6 milyon 600 bin dekarlık bizim atıl olan arazimiz var. 660 bin hektar diyelim buna. Bu tarım arazilerinin bir kısmı nadasla ilgili, burada nadastan kaynaklı olarak veya kırsalı terk edip kente göç edenler var. Biraz da işletmelerin arazilerin küçüklüğünden dolayı ilgisiz kalmış tarım arazileri var. Eğer işletme sahibi, çiftçinin kendisi tarlanın yakınındaysa biz ona diyoruz ki biz size ekeceğiniz ürünün tohumunu yüzde 75 sübvanse edeceğiz diyoruz. Bundan dolayı bu projeye ciddi ilgi var.

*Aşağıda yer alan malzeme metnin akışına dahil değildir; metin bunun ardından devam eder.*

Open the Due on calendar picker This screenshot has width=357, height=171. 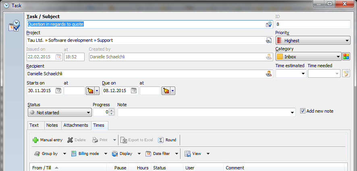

Ekilmeyen alanlarla ilgili eğer 2 yıldan fazla orası boş kalmaya devam ederse biz sahiplerine şunu diyeceğiz siz burayı ekmiyorsunuz dolayısıyla biz burada size kira bedeli ödeyeceğiz ama burada üretim yapması için en yakın komşularınızdan başlayıp taliplilere üretim yaptıracağız diyeceğiz."
BAHARATTA KANSEROJEN MADDE İDDİASI
Bizim gıda kontrol genel müdürlüğümüz var. Burası düzenli kontroller yapıyor. Bu zamana kadar yapılan kontrol sayısı 1 milyonun üzerinde. Bu firmaya ait mayıs ve temmuz aylarında sumakla ilgili ürünlerinde bahse konu kimyasallar olduğu için bunlar tespit ediliyor ve savcılığa suç duyurusunda bulunuluyor. Mayıs ayında tespitler var ve yargıtaya intikal etmiş durum var.
Bu ülkenin bize herhangi bir şekilde kendi ülkenizin markasında bu ürün çıktı diye resmi başvuruları yok. Bizim ülkemizden bu ürünün ihracatı söz konusu değildir."